> [Stored items]:
* * * * *

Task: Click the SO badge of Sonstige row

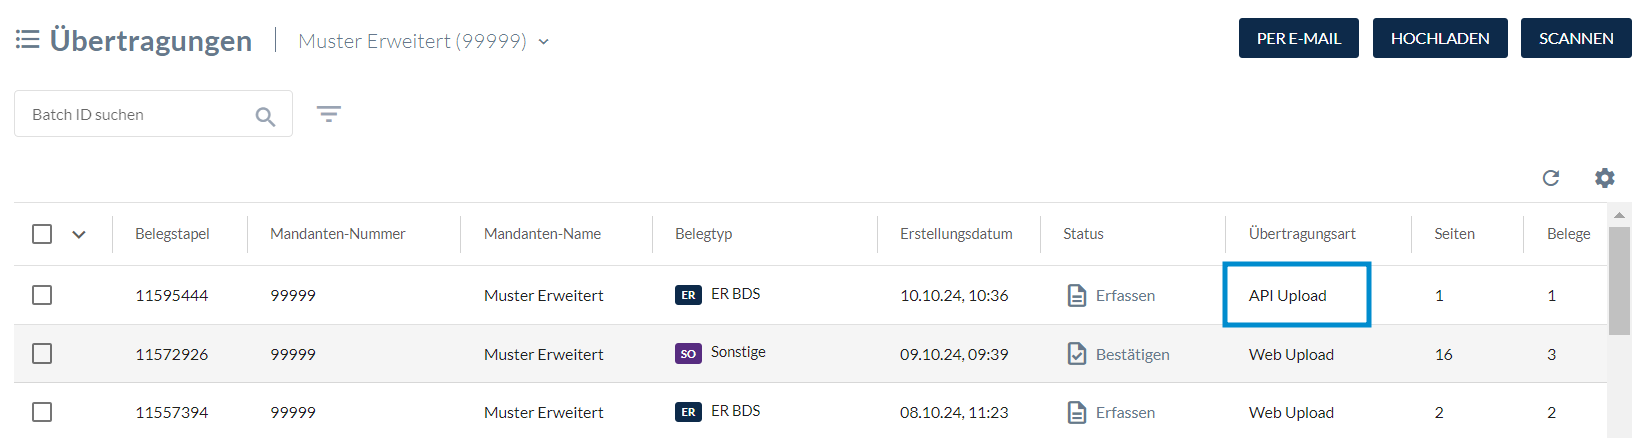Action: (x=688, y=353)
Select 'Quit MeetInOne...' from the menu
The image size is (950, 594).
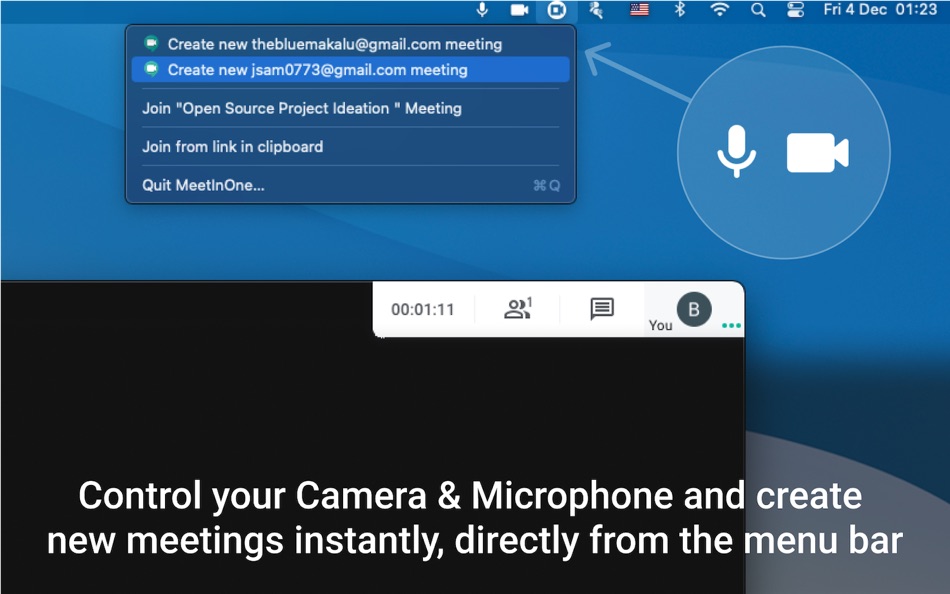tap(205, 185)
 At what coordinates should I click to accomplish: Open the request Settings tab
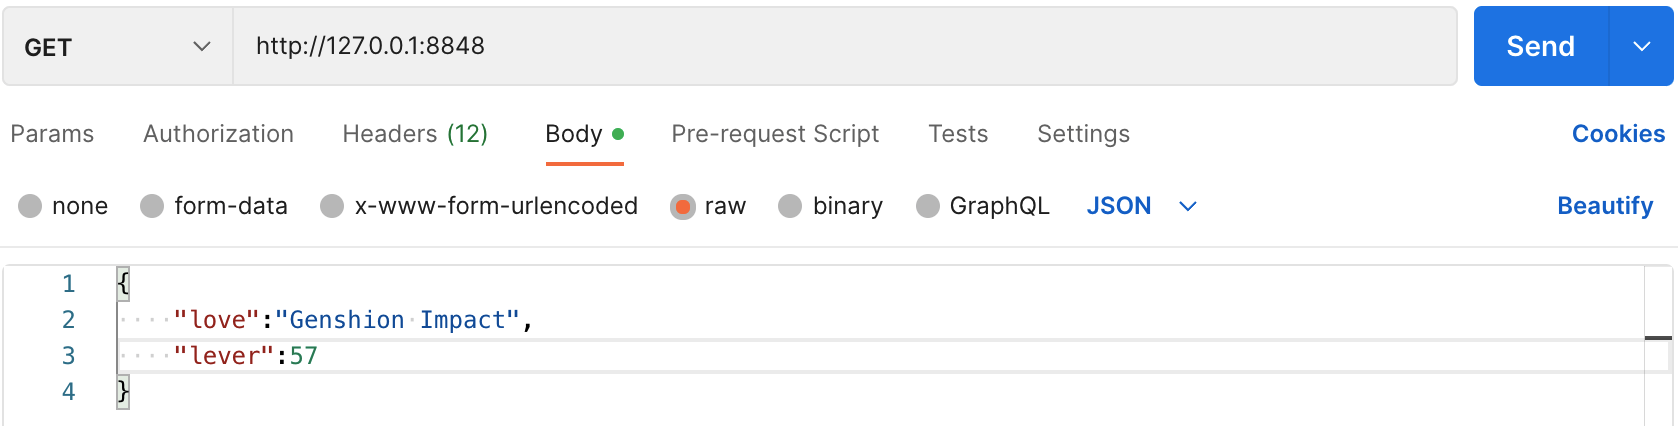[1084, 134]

* * * * *

> [THE TASK]:
Would you set down the records exactly, with no pictures included?

> [EXPECTED ANSWER]:
Task: Click the SO badge of Sonstige row

Action: (x=688, y=353)
Select 'Quit MeetInOne...' from the menu
The image size is (950, 594).
tap(205, 185)
 At what coordinates should I click to accomplish: Open the request Settings tab
[1084, 134]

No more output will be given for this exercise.